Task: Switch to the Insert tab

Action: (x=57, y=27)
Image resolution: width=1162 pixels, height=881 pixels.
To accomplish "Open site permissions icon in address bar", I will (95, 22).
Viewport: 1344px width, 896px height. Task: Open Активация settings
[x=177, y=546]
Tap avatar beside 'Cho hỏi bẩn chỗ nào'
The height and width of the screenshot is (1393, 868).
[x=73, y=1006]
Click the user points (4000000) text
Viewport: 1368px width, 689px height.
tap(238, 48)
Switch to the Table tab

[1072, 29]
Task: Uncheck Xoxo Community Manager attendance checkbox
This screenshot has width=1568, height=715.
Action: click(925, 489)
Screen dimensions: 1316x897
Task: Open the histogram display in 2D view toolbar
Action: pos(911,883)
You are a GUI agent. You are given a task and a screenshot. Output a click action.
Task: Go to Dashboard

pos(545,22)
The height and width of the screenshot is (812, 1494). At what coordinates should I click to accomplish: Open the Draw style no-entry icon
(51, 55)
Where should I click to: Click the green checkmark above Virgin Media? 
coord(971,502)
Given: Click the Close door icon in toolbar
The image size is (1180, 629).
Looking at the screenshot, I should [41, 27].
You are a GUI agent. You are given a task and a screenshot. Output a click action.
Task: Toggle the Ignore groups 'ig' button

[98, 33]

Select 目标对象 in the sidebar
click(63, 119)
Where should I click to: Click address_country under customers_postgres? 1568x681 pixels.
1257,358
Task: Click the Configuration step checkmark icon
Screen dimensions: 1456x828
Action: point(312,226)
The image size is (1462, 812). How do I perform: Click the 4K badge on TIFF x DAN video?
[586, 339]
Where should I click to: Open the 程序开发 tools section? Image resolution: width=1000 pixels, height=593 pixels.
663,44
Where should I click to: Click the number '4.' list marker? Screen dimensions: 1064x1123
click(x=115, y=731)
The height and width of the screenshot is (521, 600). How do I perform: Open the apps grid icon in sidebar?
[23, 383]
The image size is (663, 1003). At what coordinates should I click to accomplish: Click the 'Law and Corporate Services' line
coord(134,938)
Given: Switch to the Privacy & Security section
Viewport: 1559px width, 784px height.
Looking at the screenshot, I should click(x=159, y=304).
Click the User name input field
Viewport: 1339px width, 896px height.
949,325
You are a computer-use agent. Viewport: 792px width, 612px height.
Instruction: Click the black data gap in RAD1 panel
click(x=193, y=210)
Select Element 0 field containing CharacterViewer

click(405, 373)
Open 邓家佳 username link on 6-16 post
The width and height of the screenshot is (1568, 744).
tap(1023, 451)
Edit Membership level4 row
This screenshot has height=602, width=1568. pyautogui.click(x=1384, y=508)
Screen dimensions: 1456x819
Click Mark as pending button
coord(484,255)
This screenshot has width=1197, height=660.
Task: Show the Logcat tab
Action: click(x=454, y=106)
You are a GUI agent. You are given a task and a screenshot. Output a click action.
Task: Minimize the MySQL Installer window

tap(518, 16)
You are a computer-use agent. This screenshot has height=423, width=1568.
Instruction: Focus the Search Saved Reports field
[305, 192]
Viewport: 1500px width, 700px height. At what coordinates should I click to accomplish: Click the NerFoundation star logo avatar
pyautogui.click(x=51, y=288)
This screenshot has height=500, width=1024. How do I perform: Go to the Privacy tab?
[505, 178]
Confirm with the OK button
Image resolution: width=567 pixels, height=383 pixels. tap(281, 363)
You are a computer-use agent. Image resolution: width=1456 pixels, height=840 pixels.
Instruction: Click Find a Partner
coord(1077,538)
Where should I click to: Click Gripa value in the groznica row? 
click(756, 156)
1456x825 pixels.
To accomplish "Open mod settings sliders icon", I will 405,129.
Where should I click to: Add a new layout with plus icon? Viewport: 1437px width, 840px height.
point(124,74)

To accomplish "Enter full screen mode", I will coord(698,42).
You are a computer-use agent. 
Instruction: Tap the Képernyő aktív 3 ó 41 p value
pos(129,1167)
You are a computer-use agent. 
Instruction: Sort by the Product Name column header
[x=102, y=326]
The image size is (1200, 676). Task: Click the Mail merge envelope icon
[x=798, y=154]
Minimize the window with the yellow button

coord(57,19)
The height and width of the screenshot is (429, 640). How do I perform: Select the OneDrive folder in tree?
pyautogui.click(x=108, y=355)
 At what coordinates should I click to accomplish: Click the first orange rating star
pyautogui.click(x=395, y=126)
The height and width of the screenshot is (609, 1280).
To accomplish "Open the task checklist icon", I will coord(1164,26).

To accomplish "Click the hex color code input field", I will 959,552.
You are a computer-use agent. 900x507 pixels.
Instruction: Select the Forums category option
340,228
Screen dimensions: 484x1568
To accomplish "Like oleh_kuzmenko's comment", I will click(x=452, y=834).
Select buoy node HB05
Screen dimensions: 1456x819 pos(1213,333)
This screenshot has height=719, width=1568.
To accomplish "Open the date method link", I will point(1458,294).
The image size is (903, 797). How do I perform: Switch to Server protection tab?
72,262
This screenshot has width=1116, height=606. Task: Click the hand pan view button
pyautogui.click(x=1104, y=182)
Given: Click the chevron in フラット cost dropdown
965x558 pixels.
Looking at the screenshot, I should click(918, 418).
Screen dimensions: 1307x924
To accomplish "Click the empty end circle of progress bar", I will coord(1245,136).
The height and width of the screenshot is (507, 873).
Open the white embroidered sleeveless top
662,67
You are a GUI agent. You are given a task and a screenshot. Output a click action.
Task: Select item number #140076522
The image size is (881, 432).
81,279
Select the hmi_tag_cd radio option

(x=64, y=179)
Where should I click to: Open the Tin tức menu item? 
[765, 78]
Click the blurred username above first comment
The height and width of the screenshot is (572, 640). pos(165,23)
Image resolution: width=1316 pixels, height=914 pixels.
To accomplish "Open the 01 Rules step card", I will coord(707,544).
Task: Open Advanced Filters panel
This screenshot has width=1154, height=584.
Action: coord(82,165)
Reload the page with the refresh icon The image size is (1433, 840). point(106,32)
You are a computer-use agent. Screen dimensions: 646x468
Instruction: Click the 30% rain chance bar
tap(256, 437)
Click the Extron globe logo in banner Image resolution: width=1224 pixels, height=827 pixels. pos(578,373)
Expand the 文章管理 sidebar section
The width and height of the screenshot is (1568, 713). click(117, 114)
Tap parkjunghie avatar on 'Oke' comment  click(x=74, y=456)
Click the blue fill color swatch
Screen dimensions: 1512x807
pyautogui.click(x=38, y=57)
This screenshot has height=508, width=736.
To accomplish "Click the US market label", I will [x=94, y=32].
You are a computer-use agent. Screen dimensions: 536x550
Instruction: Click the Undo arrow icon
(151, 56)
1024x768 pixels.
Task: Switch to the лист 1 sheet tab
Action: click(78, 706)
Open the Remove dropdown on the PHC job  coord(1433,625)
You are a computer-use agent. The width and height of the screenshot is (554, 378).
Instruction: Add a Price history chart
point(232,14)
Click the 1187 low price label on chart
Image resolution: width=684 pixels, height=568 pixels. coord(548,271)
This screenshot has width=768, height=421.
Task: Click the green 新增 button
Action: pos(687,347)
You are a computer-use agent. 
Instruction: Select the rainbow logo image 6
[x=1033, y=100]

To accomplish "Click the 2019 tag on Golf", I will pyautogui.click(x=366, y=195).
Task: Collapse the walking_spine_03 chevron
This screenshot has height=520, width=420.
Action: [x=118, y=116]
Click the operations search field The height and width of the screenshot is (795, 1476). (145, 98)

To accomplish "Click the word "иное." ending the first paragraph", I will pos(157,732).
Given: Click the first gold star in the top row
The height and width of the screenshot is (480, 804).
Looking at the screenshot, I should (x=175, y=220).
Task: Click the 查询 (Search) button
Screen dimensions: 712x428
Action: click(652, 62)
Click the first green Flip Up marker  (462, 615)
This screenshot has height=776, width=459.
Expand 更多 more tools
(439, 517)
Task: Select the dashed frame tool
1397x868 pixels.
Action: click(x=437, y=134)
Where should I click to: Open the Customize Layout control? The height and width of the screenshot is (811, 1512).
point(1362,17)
......
To do:
Rewrite the rows from the line containing "Where should I click to: Click address_country" up to and including the line containing "tap(1023, 451)", putting "canvas size" in place of "image size" and changing nothing else.

Expected answer:
Where should I click to: Click address_country under customers_postgres? 1568x681 pixels.
1257,358
Task: Click the Configuration step checkmark icon
Screen dimensions: 1456x828
Action: point(312,226)
The canvas size is (1462, 812). How do I perform: Click the 4K badge on TIFF x DAN video?
[586, 339]
Where should I click to: Open the 程序开发 tools section? Image resolution: width=1000 pixels, height=593 pixels.
663,44
Where should I click to: Click the number '4.' list marker? Screen dimensions: 1064x1123
click(x=115, y=731)
The height and width of the screenshot is (521, 600). How do I perform: Open the apps grid icon in sidebar?
[23, 383]
The canvas size is (663, 1003). At what coordinates should I click to accomplish: Click the 'Law and Corporate Services' line
coord(134,938)
Given: Switch to the Privacy & Security section
Viewport: 1559px width, 784px height.
Looking at the screenshot, I should click(x=159, y=304).
Click the User name input field
Viewport: 1339px width, 896px height.
949,325
You are a computer-use agent. Viewport: 792px width, 612px height.
Instruction: Click the black data gap in RAD1 panel
click(x=193, y=210)
Select Element 0 field containing CharacterViewer

click(405, 373)
Open 邓家佳 username link on 6-16 post
The width and height of the screenshot is (1568, 744).
tap(1023, 451)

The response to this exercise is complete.